Repeat the lines below exactly as written, please, from the line with "Instruction: Click the fifth rating star" to the line with "Click the 名称 field containing Drv001", both lines included, and no others.

··· Data shown ···

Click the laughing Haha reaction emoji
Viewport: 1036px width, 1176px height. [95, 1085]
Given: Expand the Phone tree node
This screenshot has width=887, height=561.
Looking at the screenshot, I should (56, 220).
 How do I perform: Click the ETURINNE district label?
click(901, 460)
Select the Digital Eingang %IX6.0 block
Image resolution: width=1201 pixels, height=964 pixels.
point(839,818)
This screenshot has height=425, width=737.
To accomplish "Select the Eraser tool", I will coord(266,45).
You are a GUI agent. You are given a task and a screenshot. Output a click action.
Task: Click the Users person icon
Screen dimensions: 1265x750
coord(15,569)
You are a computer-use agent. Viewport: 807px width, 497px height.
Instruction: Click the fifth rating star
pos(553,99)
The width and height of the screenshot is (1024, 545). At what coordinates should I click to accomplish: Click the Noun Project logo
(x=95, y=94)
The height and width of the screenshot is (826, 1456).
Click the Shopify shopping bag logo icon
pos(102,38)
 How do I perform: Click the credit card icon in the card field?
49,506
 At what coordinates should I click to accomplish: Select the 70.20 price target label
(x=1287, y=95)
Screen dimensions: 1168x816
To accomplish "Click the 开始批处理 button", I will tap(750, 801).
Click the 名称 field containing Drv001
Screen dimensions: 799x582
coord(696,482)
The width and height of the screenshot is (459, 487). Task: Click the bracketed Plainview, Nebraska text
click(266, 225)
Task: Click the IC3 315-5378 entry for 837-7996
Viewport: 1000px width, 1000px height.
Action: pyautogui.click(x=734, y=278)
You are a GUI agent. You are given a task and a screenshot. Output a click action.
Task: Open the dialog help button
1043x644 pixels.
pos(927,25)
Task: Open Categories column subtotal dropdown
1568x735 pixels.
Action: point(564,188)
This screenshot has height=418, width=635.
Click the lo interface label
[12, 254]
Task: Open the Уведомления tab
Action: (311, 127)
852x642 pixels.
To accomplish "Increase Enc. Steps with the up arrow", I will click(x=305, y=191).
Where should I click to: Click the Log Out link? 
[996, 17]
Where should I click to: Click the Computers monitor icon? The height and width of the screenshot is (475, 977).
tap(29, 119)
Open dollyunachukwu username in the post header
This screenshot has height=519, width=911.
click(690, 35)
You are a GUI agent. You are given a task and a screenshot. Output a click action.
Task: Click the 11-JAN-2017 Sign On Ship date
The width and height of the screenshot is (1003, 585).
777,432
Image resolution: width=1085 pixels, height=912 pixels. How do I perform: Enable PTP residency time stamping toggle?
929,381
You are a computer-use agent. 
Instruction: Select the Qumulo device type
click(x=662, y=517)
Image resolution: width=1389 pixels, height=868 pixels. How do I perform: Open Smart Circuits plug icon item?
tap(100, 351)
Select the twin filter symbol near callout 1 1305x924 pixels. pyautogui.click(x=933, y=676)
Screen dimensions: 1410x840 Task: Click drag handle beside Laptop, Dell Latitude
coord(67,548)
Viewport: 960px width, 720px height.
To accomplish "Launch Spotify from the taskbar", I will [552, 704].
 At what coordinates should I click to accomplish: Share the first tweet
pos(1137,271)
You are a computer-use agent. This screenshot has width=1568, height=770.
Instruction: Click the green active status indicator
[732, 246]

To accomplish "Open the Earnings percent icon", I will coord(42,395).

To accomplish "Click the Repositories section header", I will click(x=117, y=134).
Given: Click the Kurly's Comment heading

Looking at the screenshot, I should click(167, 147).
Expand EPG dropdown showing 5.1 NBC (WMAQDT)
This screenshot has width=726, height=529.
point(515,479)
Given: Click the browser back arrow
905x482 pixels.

···

Task solution:
Instruction: Click the fifth rating star
pos(553,99)
The width and height of the screenshot is (1024, 545). At what coordinates should I click to accomplish: Click the Noun Project logo
(x=95, y=94)
The height and width of the screenshot is (826, 1456).
Click the Shopify shopping bag logo icon
pos(102,38)
 How do I perform: Click the credit card icon in the card field?
49,506
 At what coordinates should I click to accomplish: Select the 70.20 price target label
(x=1287, y=95)
Screen dimensions: 1168x816
To accomplish "Click the 开始批处理 button", I will tap(750, 801).
Click the 名称 field containing Drv001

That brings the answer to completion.